Guards Brandon Scherff and Shawn Lauvao and receiver Paul Richardson all are done for the season after Sunday's 38-14 loss to the Atlanta Falcons. Scherff tore his left pectoral muscle, and Lauvao tore his left ACL. The Redskins signed veteran tackle Austin Howard and guards Luke Bowanko and Jonathan Cooper as a result.
"You can't replace a guy like Brandon," right tackle Morgan Moses said Sunday. "He's the best guard in the NFL. ... For us right now, it's the next man up."
Richardson has battled through a shoulder injury since training camp, then later hurt his knee. There had been previous weeks in which he considered shutting it down, but he continued playing until making this decision Monday.
The Redskins are 5-3 and in first place in the NFC East, but they're also minus starting left tackle Trent Williams for at least another game and possibly three because of a dislocated right thumb. Gruden said he's hopeful Williams will miss only two more games, but he admitted that was an optimistic viewpoint.
Gruden said Washington will sign at least three offensive linemen and one of them might need to start Sunday at Tampa Bay. The only two original starters will be Moses at right tackle and center Chase Roullier. They can start veteran backup tackle Ty Nsekhe in place of Williams and Tony Bergstrom at left guard. They have undrafted rookie free agent Casey Dunn on the roster but are hoping to find someone with experience to possibly start at right guard.

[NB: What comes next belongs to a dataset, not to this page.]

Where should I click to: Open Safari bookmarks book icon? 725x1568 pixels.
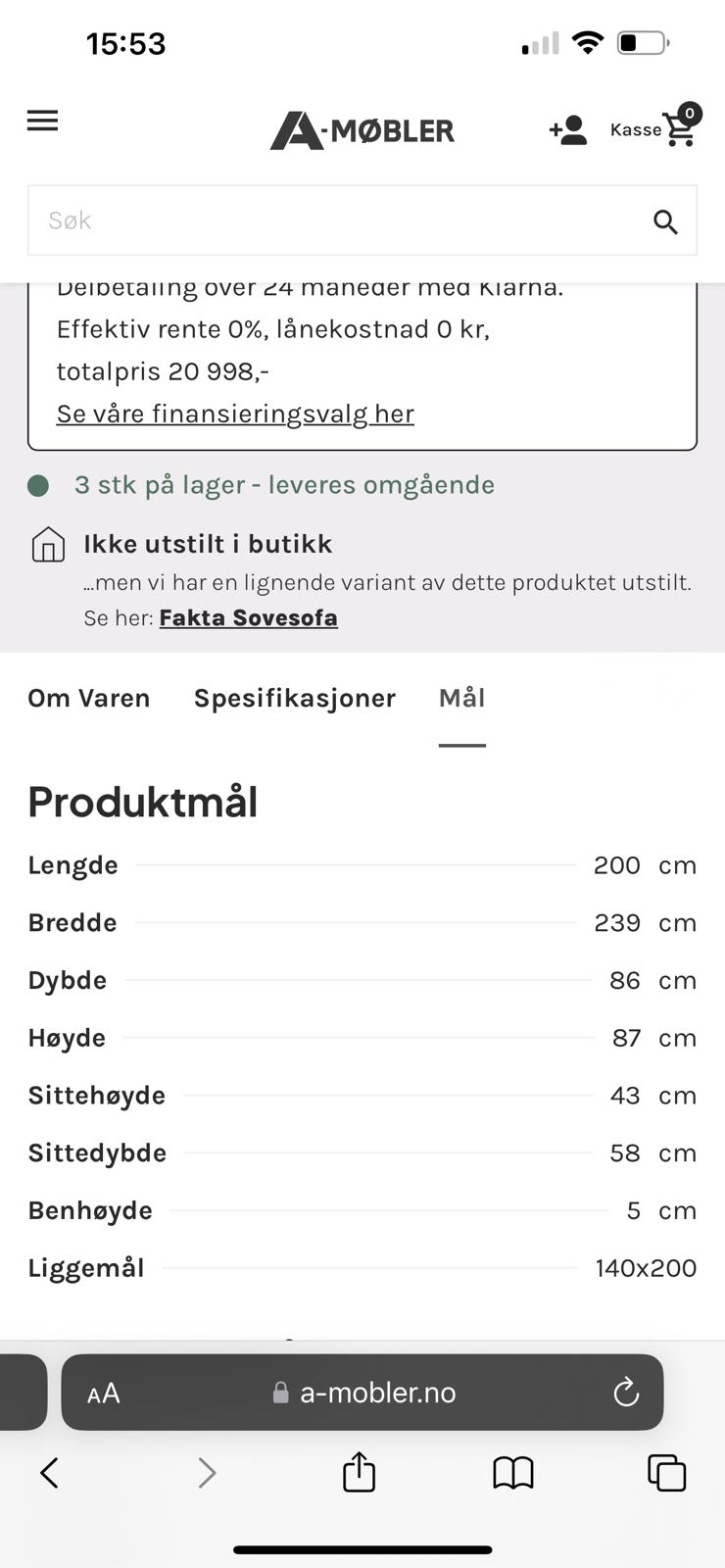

Washington's offensive strength had been the run game. The line had developed a rhythm with Adrian Peterson, helping him rush for 604 yards so far this season.
The Redskins endured a similar situation in 2017 when they used 36 different offensive line combinations. They won a game at Seattle in which only one original starter, Moses, played.
The Redskins now have 13 players on injured reserve; they ended last season with 23 players on IR. But Gruden said there aren't any lessons that will help them in 2018.
"Not really," he said. "It's something you don't want to go through, but it's pro football and you have to go through it. ... We can't slow down. The train doesn't stop."
A week earlier, Gruden had touted Scherff as the NFL's best pulling guard.
The Redskins signed Richardson in the offseason to a five-year deal worth up to $40 million, wanting more speed at receiver. He had suffered a torn ACL in Seattle during a playoff game in 2015, but it was his shoulder that spoiled his first Redskins season. He hurt it early in training camp and eventually the bone started to become visible, almost poking through his skin. Richardson insisted on playing despite the issue, but it required having his shoulder numbed before games.
"Paul's been dealing with this thing all year and he toughed it out for eight weeks," Gruden said. "The pain has been bothering him so much. He needs to get it fixed. Commend him for his efforts trying to play for the eight weeks that he played, but it's time to get it fixed."
Richardson started at the "Z" position opposite Josh Doctson. Richardson caught 20 passes for 262 yards and two touchdowns.
Washington can use Maurice Harris or Michael Floyd in Richardson's place. Harris has filled in at the slot for injured Jamison Crowder, but Crowder might return this week from a sprained ankle after missing the past four games. That would enable Harris, coming off a 10-catch, 124-yard game, to play more outside.
They also have veteran Brian Quick who can help. Rookie seventh-round pick Trey Quinn -- aka Mr. Irrelevant, the final pick in the draft -- is on injured reserve with an ankle injury and might start practicing this week.
At least they have players experienced in their offense to replace Richardson. It could be tougher along the line.
"We'll be fine," Gruden said. "We just have to make sure we stick to the plan and keep it fairly simple, but not too simple. We're still going to challenge our guys to do some great things, and hopefully the guys we sign can fit right in and play."